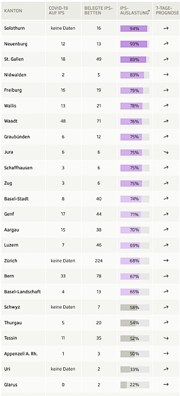
Task: Click the forecast arrow in Glarus row
Action: (166, 385)
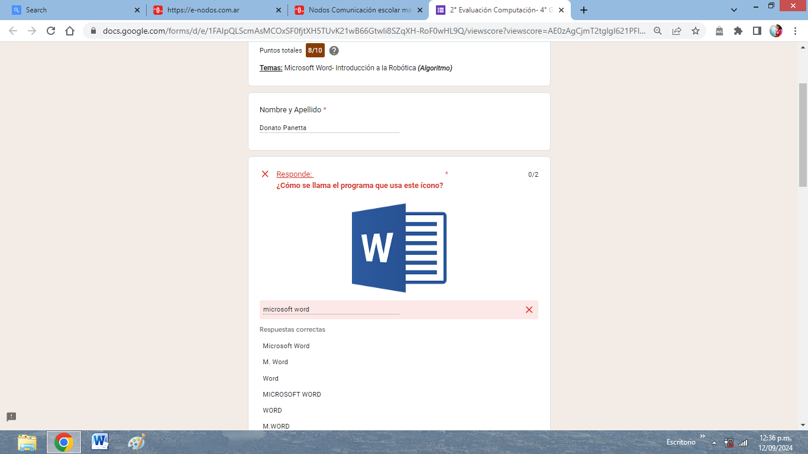808x454 pixels.
Task: Click the zoom magnifier icon in address bar
Action: 658,31
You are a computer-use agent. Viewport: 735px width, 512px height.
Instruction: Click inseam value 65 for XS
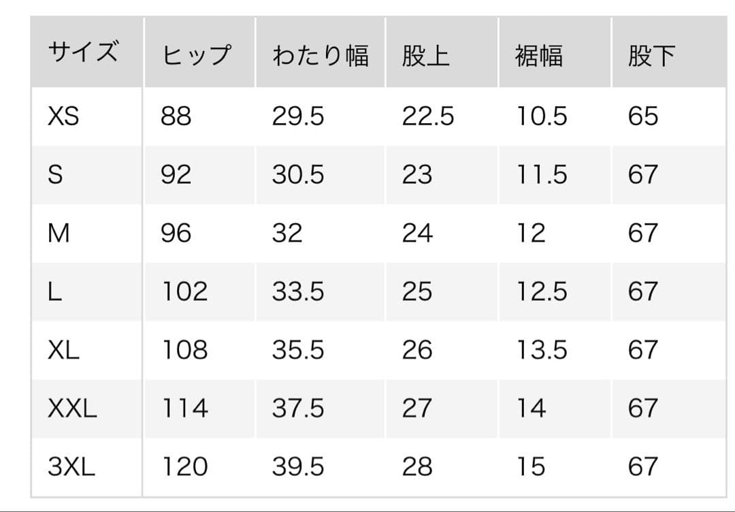click(x=643, y=116)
□ □ □ □
=== ACTION ITEM ===
Copy out exactly, without any pictures, the lines above that begin at the one with "You are a computer-use" and end at the last line of the listing.

=== COMPLETED EXERCISE ===
You are a computer-use agent. Viewport: 735px width, 512px height.
Instruction: Click inseam value 65 for XS
click(x=643, y=116)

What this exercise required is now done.